• ACTIVITY:
Extract every record, keeping each one exactly as it is.

── RECORDS

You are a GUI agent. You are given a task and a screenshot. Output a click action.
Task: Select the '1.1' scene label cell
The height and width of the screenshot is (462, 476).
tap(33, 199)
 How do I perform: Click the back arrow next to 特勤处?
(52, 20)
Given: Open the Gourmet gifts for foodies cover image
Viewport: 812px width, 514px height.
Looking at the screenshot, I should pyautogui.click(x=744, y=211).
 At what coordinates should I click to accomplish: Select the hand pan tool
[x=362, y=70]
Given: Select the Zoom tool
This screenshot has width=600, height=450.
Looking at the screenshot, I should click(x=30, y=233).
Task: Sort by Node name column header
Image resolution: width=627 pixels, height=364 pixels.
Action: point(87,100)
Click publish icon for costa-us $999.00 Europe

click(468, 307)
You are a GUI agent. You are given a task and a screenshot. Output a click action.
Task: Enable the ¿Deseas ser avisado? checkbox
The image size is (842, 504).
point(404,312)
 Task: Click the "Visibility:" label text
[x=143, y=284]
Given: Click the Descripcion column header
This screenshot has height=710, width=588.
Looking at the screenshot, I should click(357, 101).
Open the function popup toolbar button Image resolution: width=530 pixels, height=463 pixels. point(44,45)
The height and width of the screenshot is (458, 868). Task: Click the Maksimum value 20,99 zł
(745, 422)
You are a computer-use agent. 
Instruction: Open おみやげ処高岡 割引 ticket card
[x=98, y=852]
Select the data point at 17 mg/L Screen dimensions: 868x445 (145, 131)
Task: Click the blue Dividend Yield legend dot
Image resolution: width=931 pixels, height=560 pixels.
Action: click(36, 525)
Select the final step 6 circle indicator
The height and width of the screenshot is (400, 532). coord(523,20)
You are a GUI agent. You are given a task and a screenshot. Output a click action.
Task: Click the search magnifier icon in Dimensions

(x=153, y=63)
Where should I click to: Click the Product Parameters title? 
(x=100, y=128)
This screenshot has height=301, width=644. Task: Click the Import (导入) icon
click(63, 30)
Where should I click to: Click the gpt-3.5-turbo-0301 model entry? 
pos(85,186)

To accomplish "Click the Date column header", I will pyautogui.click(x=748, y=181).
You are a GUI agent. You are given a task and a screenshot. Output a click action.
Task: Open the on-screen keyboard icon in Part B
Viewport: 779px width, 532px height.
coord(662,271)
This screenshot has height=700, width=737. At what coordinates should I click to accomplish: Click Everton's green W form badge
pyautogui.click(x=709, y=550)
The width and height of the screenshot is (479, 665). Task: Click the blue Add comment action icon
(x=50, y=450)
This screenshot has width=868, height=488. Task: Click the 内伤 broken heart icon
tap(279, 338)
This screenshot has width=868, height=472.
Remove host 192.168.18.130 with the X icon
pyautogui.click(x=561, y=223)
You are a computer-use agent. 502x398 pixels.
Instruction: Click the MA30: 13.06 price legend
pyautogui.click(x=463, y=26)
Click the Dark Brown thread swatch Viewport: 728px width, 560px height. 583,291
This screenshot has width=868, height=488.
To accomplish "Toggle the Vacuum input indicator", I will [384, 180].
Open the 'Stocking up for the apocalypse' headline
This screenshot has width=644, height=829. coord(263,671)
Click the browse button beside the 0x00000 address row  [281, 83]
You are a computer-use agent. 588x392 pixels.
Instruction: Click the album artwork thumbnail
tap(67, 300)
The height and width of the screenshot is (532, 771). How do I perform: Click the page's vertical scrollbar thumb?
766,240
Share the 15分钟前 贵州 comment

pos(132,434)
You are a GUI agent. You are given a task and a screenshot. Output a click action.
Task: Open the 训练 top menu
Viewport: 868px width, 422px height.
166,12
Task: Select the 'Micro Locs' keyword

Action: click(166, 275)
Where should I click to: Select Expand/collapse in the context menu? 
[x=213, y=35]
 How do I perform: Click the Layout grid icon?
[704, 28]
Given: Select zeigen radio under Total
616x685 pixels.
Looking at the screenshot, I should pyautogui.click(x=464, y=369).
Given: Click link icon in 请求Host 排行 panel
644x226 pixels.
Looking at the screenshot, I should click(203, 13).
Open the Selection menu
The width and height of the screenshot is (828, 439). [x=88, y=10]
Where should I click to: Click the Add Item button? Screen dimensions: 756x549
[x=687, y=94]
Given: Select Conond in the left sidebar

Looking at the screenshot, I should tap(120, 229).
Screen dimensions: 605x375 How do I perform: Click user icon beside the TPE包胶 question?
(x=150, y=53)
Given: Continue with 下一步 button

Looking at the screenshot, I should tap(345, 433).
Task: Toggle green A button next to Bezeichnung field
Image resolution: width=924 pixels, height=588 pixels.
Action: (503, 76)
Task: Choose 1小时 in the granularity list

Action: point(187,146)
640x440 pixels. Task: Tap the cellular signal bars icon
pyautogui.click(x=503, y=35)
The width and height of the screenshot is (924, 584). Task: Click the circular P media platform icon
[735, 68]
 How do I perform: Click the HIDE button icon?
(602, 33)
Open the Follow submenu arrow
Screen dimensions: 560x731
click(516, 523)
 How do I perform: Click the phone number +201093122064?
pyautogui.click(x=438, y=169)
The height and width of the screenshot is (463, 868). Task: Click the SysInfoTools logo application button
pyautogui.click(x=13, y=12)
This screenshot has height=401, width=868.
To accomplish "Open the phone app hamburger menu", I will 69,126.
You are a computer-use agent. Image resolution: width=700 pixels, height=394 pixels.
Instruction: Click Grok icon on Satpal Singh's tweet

────

• ANSWER BELOW:
You are a GUI agent. You are given a task and a screenshot. Output a click action.
Task: Select the '1.1' scene label cell
The height and width of the screenshot is (462, 476).
tap(33, 199)
 How do I perform: Click the back arrow next to 特勤处?
(52, 20)
Given: Open the Gourmet gifts for foodies cover image
Viewport: 812px width, 514px height.
Looking at the screenshot, I should pyautogui.click(x=744, y=211).
 At what coordinates should I click to accomplish: Select the hand pan tool
[x=362, y=70]
Given: Select the Zoom tool
This screenshot has width=600, height=450.
Looking at the screenshot, I should click(x=30, y=233).
Task: Sort by Node name column header
Image resolution: width=627 pixels, height=364 pixels.
Action: point(87,100)
Click publish icon for costa-us $999.00 Europe

click(468, 307)
You are a GUI agent. You are given a task and a screenshot. Output a click action.
Task: Enable the ¿Deseas ser avisado? checkbox
The image size is (842, 504).
point(404,312)
 Task: Click the "Visibility:" label text
[x=143, y=284]
Given: Click the Descripcion column header
This screenshot has height=710, width=588.
Looking at the screenshot, I should click(357, 101).
Open the function popup toolbar button Image resolution: width=530 pixels, height=463 pixels. point(44,45)
The height and width of the screenshot is (458, 868). Task: Click the Maksimum value 20,99 zł
(745, 422)
You are a computer-use agent. 
Instruction: Open おみやげ処高岡 割引 ticket card
[x=98, y=852]
Select the data point at 17 mg/L Screen dimensions: 868x445 (145, 131)
Task: Click the blue Dividend Yield legend dot
Image resolution: width=931 pixels, height=560 pixels.
Action: click(36, 525)
Select the final step 6 circle indicator
The height and width of the screenshot is (400, 532). coord(523,20)
You are a GUI agent. You are given a task and a screenshot. Output a click action.
Task: Click the search magnifier icon in Dimensions

(x=153, y=63)
Where should I click to: Click the Product Parameters title? 
(x=100, y=128)
This screenshot has height=301, width=644. Task: Click the Import (导入) icon
click(63, 30)
Where should I click to: Click the gpt-3.5-turbo-0301 model entry? 
pos(85,186)

To accomplish "Click the Date column header", I will pyautogui.click(x=748, y=181).
You are a GUI agent. You are given a task and a screenshot. Output a click action.
Task: Open the on-screen keyboard icon in Part B
Viewport: 779px width, 532px height.
coord(662,271)
This screenshot has height=700, width=737. At what coordinates should I click to accomplish: Click Everton's green W form badge
pyautogui.click(x=709, y=550)
The width and height of the screenshot is (479, 665). Task: Click the blue Add comment action icon
(x=50, y=450)
This screenshot has width=868, height=488. Task: Click the 内伤 broken heart icon
tap(279, 338)
This screenshot has width=868, height=472.
Remove host 192.168.18.130 with the X icon
pyautogui.click(x=561, y=223)
You are a computer-use agent. 502x398 pixels.
Instruction: Click the MA30: 13.06 price legend
pyautogui.click(x=463, y=26)
Click the Dark Brown thread swatch Viewport: 728px width, 560px height. 583,291
This screenshot has width=868, height=488.
To accomplish "Toggle the Vacuum input indicator", I will [384, 180].
Open the 'Stocking up for the apocalypse' headline
This screenshot has width=644, height=829. coord(263,671)
Click the browse button beside the 0x00000 address row  [281, 83]
You are a computer-use agent. 588x392 pixels.
Instruction: Click the album artwork thumbnail
tap(67, 300)
The height and width of the screenshot is (532, 771). How do I perform: Click the page's vertical scrollbar thumb?
766,240
Share the 15分钟前 贵州 comment

pos(132,434)
You are a GUI agent. You are given a task and a screenshot. Output a click action.
Task: Open the 训练 top menu
Viewport: 868px width, 422px height.
166,12
Task: Select the 'Micro Locs' keyword

Action: click(166, 275)
Where should I click to: Select Expand/collapse in the context menu? 
[x=213, y=35]
 How do I perform: Click the Layout grid icon?
[704, 28]
Given: Select zeigen radio under Total
616x685 pixels.
Looking at the screenshot, I should pyautogui.click(x=464, y=369).
Given: Click link icon in 请求Host 排行 panel
644x226 pixels.
Looking at the screenshot, I should click(203, 13).
Open the Selection menu
The width and height of the screenshot is (828, 439). [x=88, y=10]
Where should I click to: Click the Add Item button? Screen dimensions: 756x549
[x=687, y=94]
Given: Select Conond in the left sidebar

Looking at the screenshot, I should tap(120, 229).
Screen dimensions: 605x375 How do I perform: Click user icon beside the TPE包胶 question?
(x=150, y=53)
Given: Continue with 下一步 button

Looking at the screenshot, I should tap(345, 433).
Task: Toggle green A button next to Bezeichnung field
Image resolution: width=924 pixels, height=588 pixels.
Action: (503, 76)
Task: Choose 1小时 in the granularity list

Action: point(187,146)
640x440 pixels. Task: Tap the cellular signal bars icon
pyautogui.click(x=503, y=35)
The width and height of the screenshot is (924, 584). Task: Click the circular P media platform icon
[735, 68]
 How do I perform: Click the HIDE button icon?
(602, 33)
Open the Follow submenu arrow
Screen dimensions: 560x731
click(516, 523)
 How do I perform: Click the phone number +201093122064?
pyautogui.click(x=438, y=169)
The height and width of the screenshot is (463, 868). Task: Click the SysInfoTools logo application button
pyautogui.click(x=13, y=12)
This screenshot has height=401, width=868.
To accomplish "Open the phone app hamburger menu", I will 69,126.
You are a computer-use agent. Image resolution: width=700 pixels, height=394 pixels.
Instruction: Click Grok icon on Satpal Singh's tweet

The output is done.